“How many congregations believe they are in the ‘we exist for ourselves’ business rather than the ‘we are in mission to the community, even the world’ business? How many congregations confuse ‘the way we have done things for decades’ with the ‘larger apostolic purposes’? How many congregations mistake the means for the ends?” (Healthy Congregations, 70)
(Note: I might have some of the details in this story wrong, but the general gist is the same) I remember my dad recently telling me this story about a cluster gathering he was at. They were talking about possibilities of reaching out to single mothers in the area. As he was telling me this story, I thought – great! Finally, the churches in our area getting out and doing something! But as he progressed, I became disheartened again. These clergy people were brainstorming some novel ideas: low cost or free day care centers, a support group, and volunteer after-school care, to name a few. He told me that all these ideas sounded great, but that he was the only one who suggested that they go out and actually talk to single mothers to see how the church could serve them. It bothered me that these clergy folk never came up with this simple idea of actually going out into the community to figure out what these people truly wanted, and instead imagined their need, and how the church could fix it.

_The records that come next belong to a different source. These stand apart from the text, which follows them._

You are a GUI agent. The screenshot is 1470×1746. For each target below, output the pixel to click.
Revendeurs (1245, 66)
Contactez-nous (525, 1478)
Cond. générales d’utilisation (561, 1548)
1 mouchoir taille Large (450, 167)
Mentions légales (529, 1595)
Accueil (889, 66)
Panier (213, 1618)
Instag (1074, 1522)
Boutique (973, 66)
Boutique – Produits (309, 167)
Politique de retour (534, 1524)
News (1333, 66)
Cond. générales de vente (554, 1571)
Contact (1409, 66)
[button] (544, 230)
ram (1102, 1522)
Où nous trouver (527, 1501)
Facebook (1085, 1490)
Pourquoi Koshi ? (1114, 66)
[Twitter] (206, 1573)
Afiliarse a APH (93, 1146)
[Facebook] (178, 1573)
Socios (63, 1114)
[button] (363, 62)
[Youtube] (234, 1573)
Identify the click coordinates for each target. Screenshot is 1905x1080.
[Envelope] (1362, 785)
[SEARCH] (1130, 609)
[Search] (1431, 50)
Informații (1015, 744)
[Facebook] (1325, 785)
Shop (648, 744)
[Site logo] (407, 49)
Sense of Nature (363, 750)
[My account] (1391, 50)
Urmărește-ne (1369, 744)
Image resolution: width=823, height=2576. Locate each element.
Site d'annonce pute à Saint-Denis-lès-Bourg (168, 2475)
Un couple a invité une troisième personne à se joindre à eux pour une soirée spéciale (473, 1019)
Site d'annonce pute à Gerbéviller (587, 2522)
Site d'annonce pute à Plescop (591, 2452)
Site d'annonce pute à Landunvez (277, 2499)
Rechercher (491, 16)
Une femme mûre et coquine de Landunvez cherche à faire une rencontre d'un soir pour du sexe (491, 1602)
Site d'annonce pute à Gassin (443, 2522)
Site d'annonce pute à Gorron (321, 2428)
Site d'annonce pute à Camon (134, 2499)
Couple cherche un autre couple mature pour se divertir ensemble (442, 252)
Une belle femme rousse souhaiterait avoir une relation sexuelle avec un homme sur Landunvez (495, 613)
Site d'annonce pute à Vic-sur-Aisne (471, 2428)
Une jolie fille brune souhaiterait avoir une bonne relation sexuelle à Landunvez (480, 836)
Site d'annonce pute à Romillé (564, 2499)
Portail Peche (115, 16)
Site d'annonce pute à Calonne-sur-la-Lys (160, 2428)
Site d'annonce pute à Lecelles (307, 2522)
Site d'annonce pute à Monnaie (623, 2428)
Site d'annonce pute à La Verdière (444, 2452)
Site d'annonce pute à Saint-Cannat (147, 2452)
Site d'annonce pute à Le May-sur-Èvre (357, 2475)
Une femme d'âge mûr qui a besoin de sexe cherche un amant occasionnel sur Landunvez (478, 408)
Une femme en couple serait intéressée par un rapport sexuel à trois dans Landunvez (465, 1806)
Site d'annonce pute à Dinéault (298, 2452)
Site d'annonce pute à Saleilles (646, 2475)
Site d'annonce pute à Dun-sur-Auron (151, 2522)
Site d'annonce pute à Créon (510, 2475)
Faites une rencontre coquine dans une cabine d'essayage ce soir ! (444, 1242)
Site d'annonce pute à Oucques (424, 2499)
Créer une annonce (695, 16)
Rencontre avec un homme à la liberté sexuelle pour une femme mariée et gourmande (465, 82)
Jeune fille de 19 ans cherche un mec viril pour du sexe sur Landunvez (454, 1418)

I know it takes a lot to change this energy in the church. Most congregations have a social club mentality, and that’s not what the gospel is about. The gospel is about transforming lives, communities, nations, and the world. It isn’t about promoting a dogmatic message, or forcing people to come to church, but about service for no other purpose than to show God’s love. It’s about being with the people through their times of suffering. It’s in bringing about God’s kingdom, and that isn’t going to happen if we don’t go out into the world, talk to people, and serve them.In short, I think most churches today, even if they pretend not to, actually exist and serve themselves.